TEXT PROVIDED:

╔══

There have been two Hudson Baronetcies, both of which are now extinct. A third, which began with Sir Charles Hudson, 1st Baronet of Wanlip Hall on 21 June 1791, changed name with the second Baronet becoming the Palmer baronets.

Hudson baronets of Melton Mowbray, Leics (1660)

The Hudson Baronetcy of Melton Mowbray, in the County of Leicester was created on 3 July 1660, in the Baronetage of England, for Henry Hudson.  It became extinct on the death of the 7th Baronet in c. 1781
 Sir Henry Hudson, 1st Baronet (c. 1609–1690)
 Sir Edward Hudson, 2nd Baronet (c. 1637–1702)
 Sir Benjamin Hudson, 3rd Baronet (c. 1665–1730)
 Sir Charles Hudson, 4th Baronet (died 1752)
 Sir Skeffington Hudson, 5th Baronet (1683–1760)
 Sir Charles Hudson, 6th Baronet (died 1773)

╚══

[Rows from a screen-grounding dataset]
╔══

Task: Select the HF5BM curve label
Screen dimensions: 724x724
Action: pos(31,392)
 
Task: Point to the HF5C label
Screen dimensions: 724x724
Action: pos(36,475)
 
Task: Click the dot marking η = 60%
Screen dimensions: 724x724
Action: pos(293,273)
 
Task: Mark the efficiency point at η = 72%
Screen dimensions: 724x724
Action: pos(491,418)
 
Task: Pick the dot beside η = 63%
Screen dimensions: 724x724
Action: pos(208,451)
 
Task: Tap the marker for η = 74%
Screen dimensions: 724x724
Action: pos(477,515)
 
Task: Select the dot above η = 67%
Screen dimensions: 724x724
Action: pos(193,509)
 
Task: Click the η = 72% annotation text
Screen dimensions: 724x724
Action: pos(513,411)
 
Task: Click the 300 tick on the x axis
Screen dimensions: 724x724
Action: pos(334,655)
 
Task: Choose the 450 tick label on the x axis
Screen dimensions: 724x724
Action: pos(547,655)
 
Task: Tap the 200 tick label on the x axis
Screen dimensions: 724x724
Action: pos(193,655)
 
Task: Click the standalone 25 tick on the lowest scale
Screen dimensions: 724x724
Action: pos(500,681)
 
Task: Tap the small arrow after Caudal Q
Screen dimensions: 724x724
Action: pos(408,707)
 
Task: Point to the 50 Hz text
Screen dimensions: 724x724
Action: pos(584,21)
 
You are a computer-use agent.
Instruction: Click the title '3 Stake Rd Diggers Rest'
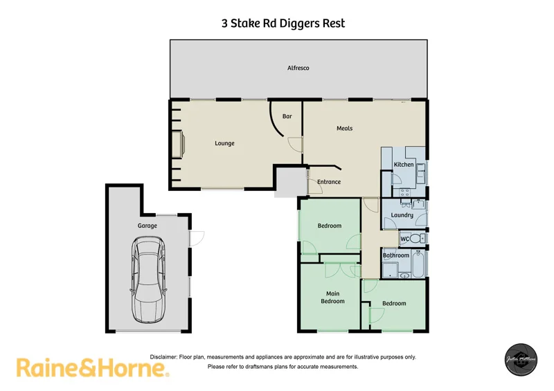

╚══

GIVEN PROBLEM A: Quote the passage on the Hudson baronetcies exactly, beginning at the words "There have been" and stopping after the words "the Palmer baronets.".
GIVEN PROBLEM B: Continue the passage on the Hudson baronetcies from the point at which it stops.

ANSWER A:
There have been two Hudson Baronetcies, both of which are now extinct. A third, which began with Sir Charles Hudson, 1st Baronet of Wanlip Hall on 21 June 1791, changed name with the second Baronet becoming the Palmer baronets.

ANSWER B:
 Sir Charles Vallavine Hudson, 7th Baronet (1755–c. 1781)

Hudson baronets of North Hackney, Middlesex (1942)
The Hudson Baronetcy of North Hackney, in the County of Middlesex was created on 9 July 1942, in the Baronetage of the United Kingdom, for the Conservative Party politician Austin Hudson.  It became extinct on his death in 1956.
 Sir Austin Uvedale Morgan Hudson, 1st Baronet (1897–1956)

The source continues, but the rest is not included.